Add a try/catch clause around any network or file operation.
Yesterday, a network connection to Shared Writable Storage experienced a minor hiccup. Services automatically recovered in about 20 seconds and impacting less than 3% of all hosted applications, but we received several tickets from users whose applications were offline for hours. Following are a few important concepts and options for developers.
Pagoda Box works infrastructure magic on a daily basis, but a few cloud realities are handled only by developers inside their applications. If you’re not familiar with them, take a second to review the CAP Theorem and “The Eight Fallacies of Distributed Computing” or more here.
Here’s the quick list for your convenience:
CAP Theorem: it is impossible for a distributed computer system to simultaneously provide all three of the following guarantees:
- Consistency (all nodes see the same data at the same time)
- Availability (a guarantee that every request receives a response about whether it was successful or failed)
- Partition tolerance (the system continues to operate despite arbitrary message loss or failure of part of the system)
The Eight Fallacies of Distributed Computing
1. The network is reliable.
2. Latency is zero.
3. Bandwidth is infinite.
4. The network is secure.
5. Topology doesn’t change.
6. There is one administrator.
7. Transport cost is zero.
8. The network is homogeneous.
Where Partition Tolerance and Fallacy No. 1 Intersect
While Pagoda Box does a great job of minimizing or eliminating most of these issues, Partition Tolerance and Fallacy No. 1 are biggies, especially for PHP. Specifically, many PHP frameworks and applications were created on the assumption that everything resides in a single server and not a distributed environment.
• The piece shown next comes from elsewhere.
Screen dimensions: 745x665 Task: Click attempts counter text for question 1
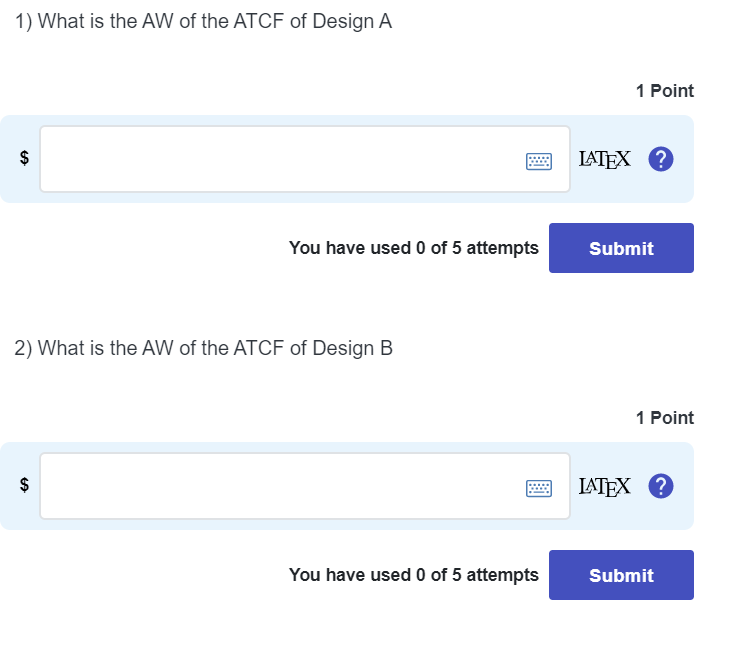click(413, 248)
Assumptions that are true in a single server environment quickly fly out the window once the application is distributed.
Example: Local Sessions
Consider the practice of storing sessions locally. Applications on Pagoda Box scale horizontally across multiple instances. Obviously in a distributed environment, each instance writing it’s own local sessions would result in garbled session data as visitors navigate to several different instances. This happens in ecommerce, and you’ve got a lawsuit .
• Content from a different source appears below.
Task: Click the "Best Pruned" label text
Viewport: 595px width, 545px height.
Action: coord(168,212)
Pagoda Box allows developers to centralize this dependency with Shared Writable Storage (but we officially recommend a sessions cached in Redis). Problem solved, right? Well, mostly. Unfortunately, applications still have to account for Partition Tolerance and Fallacy No. 1 because all networks are, in fact, unreliable when compared to hosting on a single server.
That’s not to say distributed networks are always dropping offline. It simply suggests that due to fleeting congestion at a switch or when cycling physical hardware for security, network communications occasionally ‘fluctuate’. Frameworks or applications must anticipate these hiccups, and account for latency or packet loss gracefully. What if the app doesn’t retrieve session data instantaneously? Does the entire application seize up, or can it wait, return an error, and resume normal activity when the network connection is reestablished?
On the client side of the curtain, application or framework developers need to architect with cloud distribution in mind. When using Pagoda Box, if your application mysteriously shuts down while all the underlying resources remain available, check how heavily you’re using Shared Writable Storage. It may be a sign that your application doesn’t gracefully provide Partition Tolerance. Note that the Pagoda Box infrastructure will gracefully retain or reestablish connections. Adding a try/catch clause around any network or file operation is a simple way to accommodate. Also know that “Deploy Latest” will reset applications to their working state.
Pagoda Box’s Role
Behind the curtain, we work a bunch of voodoo around infrastructure. Pagoda Box monitors and maintains all services 24/7, and we’re working to increase the number and quality of both. We do not detect when applications are live or dead. However, in coming weeks, we’re introducing Ping Monitoring to the dashboard to help increase app uptime visibility for administrators and developers.